Date of Inspection: 21 November 2012
Date of Publication: 13 December 2012
Inspection Report published 13 December 2012 PDF | 94.77 KB

People should be given the medicines they need when they need them, and in a safe way (outcome 9)

Not met this standard

We checked that people who use this service

  • Will have their medicines at the times they need them, and in a safe way.
  • Wherever possible will have information about the medicine being prescribed made available to them or others acting on their behalf.

How this check was done

We looked at the personal care or treatment records of people who use the service, carried out a visit on 21 November 2012, checked how people were cared for at each stage of their treatment and care and talked with people who use the service. We talked with staff.

Our judgement

People were not protected against the risks associated with medicines because the provider did not have appropriate arrangements in place to manage medicines.

Reasons for our judgement

We looked at this standard because we found that appropriate arrangements were not in place in relation to the recording and handling of medicines.

Medication care plans in three of the records we saw stated that the people were administering their own medication. From talking to the three people using the service and a support worker we found that staff had been administering their medicines for some considerable time. The three people we spoke with were confident that they were receiving their medication in accordance with their doctor's instructions. Two people said, "The carers take my medicines out of the dosette box, hand them to me and I take them" and "The carers take it out of the blister pack and I check that it is correct before I take them." The third person confirmed that the support workers administered their medication. Although the three people's care plans had been reviewed this change had not been recorded.

Data to examine:
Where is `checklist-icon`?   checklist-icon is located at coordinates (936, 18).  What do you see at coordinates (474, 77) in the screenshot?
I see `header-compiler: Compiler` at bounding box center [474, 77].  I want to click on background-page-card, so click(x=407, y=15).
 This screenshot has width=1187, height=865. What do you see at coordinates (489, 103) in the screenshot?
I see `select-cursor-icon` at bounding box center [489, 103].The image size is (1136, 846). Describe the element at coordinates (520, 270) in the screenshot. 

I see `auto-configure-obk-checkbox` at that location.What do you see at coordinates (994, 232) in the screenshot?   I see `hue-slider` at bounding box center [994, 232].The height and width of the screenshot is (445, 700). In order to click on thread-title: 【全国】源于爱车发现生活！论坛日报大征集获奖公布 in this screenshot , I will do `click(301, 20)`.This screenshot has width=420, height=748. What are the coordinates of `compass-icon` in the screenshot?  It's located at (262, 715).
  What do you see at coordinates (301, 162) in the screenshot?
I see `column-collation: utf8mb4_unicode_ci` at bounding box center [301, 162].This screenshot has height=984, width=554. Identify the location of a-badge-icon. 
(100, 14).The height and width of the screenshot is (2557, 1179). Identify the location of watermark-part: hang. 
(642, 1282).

Exercises:
A – In the inspection report on medicines, translate this sentence into Spanish: "People were not protected against the risks associated with medicines because the provider did not have appropriate arrangements in place to manage medicines."
B – Answer these questions from the inspection report on medicines:
(i) On what date was the visit carried out?
(ii) In how many of the records seen did medication care plans state that people were administering their own medication?
(iii) On what date was the report published?
C – Continue the inspection report on medicines from its last sentence.

Expected results:
A – Las personas no estaban protegidas contra los riesgos asociados a los medicamentos porque el proveedor no contaba con medidas adecuadas para gestionar los medicamentos.

B –
(i) 21 November 2012
(ii) Three
(iii) 13 December 2012

C –
We found that pain relief for one person was regularly being dispensed from a bottle and left in the fridge, or on a table, for the person to take later. No risk assessment had been undertaken to ensure that it was safe to do this.

These shortfalls in the standards of safe management of medicines, potentially placed the health and welfare of people using the service at risk of harm. The coordinator explained that due to the nature of the complex needs of the people they provided support to, they had found it time-consuming to hand write all the support plans. They were currently transferring from handwritten support plans to electronic ones, which would speed the process up. The provider acknowledged our concerns and told us that they would ensure that the coordinator had the resources available to ensure that care plans and risk assessments were reviewed and updated as a matter of priority.